From mboxrd@z Thu Jan  1 00:00:00 1970
Return-Path: <linux-kernel-owner+w=401wt.eu-S1758869AbZELHLL@vger.kernel.org>
Received: (majordomo@vger.kernel.org) by vger.kernel.org via listexpand
	id S1758869AbZELHLL (ORCPT <rfc822;w@1wt.eu>);
	Tue, 12 May 2009 03:11:11 -0400
Received: (majordomo@vger.kernel.org) by vger.kernel.org id S1756731AbZELHKj
	(ORCPT <rfc822;linux-kernel-outgoing>);
	Tue, 12 May 2009 03:10:39 -0400
Received: from fgwmail7.fujitsu.co.jp ([192.51.44.37]:48687 "EHLO
	fgwmail7.fujitsu.co.jp" rhost-flags-OK-OK-OK-OK) by vger.kernel.org
	with ESMTP id S1753500AbZELHKi (ORCPT
	<rfc822;linux-kernel@vger.kernel.org>);
	Tue, 12 May 2009 03:10:38 -0400
Date: Tue, 12 May 2009 16:09:01 +0900
From: KAMEZAWA Hiroyuki <kamezawa.hiroyu@jp.fujitsu.com>
To: Daisuke Nishimura <nishimura@mxp.nes.nec.co.jp>
Cc: "linux-mm@kvack.org" <linux-mm@kvack.org>,
       "balbir@linux.vnet.ibm.com" <balbir@linux.vnet.ibm.com>,
       "akpm@linux-foundation.org" <akpm@linux-foundation.org>, mingo@elte.hu,
       "linux-kernel@vger.kernel.org" <linux-kernel@vger.kernel.org>
Subject: Re: [PATCH 4/3] memcg: call uncharge_swapcache outside of tree_lock
 (Re: [PATCH 0/3] fix stale swap cache account leak  in memcg v7)

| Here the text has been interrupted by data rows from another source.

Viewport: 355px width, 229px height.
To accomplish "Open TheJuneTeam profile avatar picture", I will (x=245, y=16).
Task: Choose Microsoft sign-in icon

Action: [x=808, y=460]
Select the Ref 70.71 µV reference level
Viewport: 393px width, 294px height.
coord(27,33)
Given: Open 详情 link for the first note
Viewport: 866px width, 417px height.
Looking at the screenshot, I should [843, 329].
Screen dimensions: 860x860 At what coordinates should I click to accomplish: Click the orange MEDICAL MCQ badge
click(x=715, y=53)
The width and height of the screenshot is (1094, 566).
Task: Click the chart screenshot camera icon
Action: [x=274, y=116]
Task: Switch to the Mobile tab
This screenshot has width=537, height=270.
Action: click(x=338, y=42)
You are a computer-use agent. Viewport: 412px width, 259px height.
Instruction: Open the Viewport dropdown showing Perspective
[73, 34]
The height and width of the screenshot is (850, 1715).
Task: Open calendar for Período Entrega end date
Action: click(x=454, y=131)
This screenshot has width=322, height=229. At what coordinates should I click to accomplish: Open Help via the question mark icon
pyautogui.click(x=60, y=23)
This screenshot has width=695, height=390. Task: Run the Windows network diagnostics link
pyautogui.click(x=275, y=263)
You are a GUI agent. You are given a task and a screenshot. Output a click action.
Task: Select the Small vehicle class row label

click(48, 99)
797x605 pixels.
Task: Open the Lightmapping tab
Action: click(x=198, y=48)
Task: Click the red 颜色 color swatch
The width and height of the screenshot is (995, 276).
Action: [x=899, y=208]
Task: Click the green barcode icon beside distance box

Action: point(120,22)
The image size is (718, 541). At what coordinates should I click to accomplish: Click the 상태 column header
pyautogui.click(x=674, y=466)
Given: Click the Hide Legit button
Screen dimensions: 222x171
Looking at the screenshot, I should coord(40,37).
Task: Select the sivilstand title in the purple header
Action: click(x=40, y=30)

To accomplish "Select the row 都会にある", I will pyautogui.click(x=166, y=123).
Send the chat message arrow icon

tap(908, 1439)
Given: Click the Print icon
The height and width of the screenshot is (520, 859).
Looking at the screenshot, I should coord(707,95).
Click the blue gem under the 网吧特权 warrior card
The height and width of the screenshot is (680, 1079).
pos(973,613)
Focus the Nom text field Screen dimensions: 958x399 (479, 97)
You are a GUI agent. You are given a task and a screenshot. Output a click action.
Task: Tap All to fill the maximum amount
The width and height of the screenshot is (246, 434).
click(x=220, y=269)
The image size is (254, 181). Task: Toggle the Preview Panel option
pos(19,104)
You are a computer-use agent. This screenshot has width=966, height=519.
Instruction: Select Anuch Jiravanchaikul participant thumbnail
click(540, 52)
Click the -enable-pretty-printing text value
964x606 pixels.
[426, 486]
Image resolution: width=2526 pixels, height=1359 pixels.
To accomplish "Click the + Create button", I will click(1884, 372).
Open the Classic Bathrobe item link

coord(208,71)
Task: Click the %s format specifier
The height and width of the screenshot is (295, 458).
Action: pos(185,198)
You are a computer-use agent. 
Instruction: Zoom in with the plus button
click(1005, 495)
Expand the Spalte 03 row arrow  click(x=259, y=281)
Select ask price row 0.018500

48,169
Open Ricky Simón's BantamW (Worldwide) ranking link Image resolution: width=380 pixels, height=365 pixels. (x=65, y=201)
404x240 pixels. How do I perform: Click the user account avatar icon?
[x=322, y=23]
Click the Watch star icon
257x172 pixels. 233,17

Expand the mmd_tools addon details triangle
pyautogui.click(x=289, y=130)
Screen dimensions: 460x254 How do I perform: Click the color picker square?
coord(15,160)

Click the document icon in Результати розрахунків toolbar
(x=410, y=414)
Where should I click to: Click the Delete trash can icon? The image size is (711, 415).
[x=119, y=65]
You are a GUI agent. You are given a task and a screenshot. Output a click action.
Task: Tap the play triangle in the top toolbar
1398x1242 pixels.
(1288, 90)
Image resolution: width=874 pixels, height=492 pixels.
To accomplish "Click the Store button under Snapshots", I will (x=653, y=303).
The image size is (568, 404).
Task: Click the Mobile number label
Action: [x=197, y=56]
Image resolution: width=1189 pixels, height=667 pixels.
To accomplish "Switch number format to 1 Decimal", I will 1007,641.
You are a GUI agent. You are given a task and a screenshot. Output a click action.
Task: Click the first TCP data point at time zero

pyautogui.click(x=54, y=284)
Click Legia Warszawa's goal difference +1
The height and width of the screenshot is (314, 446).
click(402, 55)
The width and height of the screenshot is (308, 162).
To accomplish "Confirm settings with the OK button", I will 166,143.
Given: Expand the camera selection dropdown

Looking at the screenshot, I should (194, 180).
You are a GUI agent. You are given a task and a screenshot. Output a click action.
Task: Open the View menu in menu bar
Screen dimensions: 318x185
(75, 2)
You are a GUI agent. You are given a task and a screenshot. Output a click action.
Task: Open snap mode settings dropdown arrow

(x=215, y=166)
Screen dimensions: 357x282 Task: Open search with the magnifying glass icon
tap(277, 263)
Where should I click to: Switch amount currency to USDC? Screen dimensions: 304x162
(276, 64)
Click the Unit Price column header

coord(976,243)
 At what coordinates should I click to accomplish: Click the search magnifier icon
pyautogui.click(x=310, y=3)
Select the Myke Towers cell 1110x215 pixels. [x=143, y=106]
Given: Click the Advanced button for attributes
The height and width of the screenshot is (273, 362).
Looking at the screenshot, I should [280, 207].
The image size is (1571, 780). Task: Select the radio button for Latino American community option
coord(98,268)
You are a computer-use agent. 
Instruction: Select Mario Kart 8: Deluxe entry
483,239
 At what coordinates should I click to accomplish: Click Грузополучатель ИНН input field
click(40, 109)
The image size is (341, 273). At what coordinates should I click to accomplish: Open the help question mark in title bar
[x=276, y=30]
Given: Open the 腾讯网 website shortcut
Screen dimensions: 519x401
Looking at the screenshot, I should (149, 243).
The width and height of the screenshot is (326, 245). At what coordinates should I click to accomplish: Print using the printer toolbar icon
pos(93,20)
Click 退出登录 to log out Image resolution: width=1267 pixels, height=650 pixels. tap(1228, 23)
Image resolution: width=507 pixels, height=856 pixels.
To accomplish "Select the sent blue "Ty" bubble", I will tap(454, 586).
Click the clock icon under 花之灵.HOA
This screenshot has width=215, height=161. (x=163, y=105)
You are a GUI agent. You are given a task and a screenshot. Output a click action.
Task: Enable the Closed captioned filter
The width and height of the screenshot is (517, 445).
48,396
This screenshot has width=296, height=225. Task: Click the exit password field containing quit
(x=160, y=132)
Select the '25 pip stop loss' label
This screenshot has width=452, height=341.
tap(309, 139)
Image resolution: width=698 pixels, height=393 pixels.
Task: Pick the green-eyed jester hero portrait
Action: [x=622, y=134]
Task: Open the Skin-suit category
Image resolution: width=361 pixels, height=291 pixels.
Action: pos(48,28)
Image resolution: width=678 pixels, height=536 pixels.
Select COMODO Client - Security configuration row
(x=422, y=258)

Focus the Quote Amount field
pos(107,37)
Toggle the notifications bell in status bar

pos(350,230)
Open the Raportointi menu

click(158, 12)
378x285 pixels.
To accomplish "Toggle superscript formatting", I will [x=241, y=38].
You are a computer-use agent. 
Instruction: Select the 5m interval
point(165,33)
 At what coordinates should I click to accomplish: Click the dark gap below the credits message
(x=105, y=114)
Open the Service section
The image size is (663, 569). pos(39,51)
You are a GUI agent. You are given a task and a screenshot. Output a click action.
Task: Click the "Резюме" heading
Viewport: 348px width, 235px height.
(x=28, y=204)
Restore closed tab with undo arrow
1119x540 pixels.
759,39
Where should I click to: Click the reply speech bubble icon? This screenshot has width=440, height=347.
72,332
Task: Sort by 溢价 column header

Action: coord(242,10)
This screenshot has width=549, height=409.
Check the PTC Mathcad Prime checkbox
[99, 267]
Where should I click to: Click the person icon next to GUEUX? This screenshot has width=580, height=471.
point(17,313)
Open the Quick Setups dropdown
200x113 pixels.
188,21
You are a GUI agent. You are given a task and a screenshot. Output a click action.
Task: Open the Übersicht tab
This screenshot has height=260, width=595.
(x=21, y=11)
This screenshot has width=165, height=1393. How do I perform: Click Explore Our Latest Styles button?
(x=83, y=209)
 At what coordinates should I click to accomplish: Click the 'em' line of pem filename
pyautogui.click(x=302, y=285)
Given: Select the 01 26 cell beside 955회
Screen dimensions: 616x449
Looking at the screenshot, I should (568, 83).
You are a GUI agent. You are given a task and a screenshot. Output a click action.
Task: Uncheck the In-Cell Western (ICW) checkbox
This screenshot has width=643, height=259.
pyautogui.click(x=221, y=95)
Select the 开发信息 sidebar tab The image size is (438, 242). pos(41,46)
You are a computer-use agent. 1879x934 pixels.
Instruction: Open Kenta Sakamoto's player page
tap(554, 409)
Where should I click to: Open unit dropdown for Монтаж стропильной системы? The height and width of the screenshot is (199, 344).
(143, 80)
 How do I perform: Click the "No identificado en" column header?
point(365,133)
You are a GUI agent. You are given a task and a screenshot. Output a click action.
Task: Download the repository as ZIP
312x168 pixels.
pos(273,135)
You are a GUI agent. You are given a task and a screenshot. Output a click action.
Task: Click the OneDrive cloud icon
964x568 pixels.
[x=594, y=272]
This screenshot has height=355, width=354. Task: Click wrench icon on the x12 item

Message-Id: <20090512160901.8a6c5f64.kamezawa.hiroyu@jp.fujitsu.com>
In-Reply-To: <20090512140648.0974cb10.nishimura@mxp.nes.nec.co.jp>
References: <20090512104401.28edc0a8.kamezawa.hiroyu@jp.fujitsu.com>
	<20090512140648.0974cb10.nishimura@mxp.nes.nec.co.jp>
Organization: FUJITSU Co. LTD.
X-Mailer: Sylpheed 2.5.0 (GTK+ 2.10.14; i686-pc-mingw32)
Mime-Version: 1.0
Content-Type: text/plain; charset=US-ASCII
Content-Transfer-Encoding: 7bit
Sender: linux-kernel-owner@vger.kernel.org
List-ID: <linux-kernel.vger.kernel.org>
X-Mailing-List: linux-kernel@vger.kernel.org

On Tue, 12 May 2009 14:06:48 +0900
Daisuke Nishimura <nishimura@mxp.nes.nec.co.jp> wrote:

> On Tue, 12 May 2009 10:44:01 +0900, KAMEZAWA Hiroyuki <kamezawa.hiroyu@jp.fujitsu.com> wrote:
> > I hope this version gets acks..
> > ==
> > As Nishimura reported, there is a race at handling swap cache.
> > 
> > Typical cases are following (from Nishimura's mail)
> > 
> > 
> > == Type-1 ==
> >   If some pages of processA has been swapped out, it calls free_swap_and_cache().
> >   And if at the same time, processB is calling read_swap_cache_async() about
> >   a swap entry *that is used by processA*, a race like below can happen.
> > 
> >             processA                   |           processB
> >   -------------------------------------+-------------------------------------
> >     (free_swap_and_cache())            |  (read_swap_cache_async())
> >                                        |    swap_duplicate()
> >                                        |    __set_page_locked()
> >                                        |    add_to_swap_cache()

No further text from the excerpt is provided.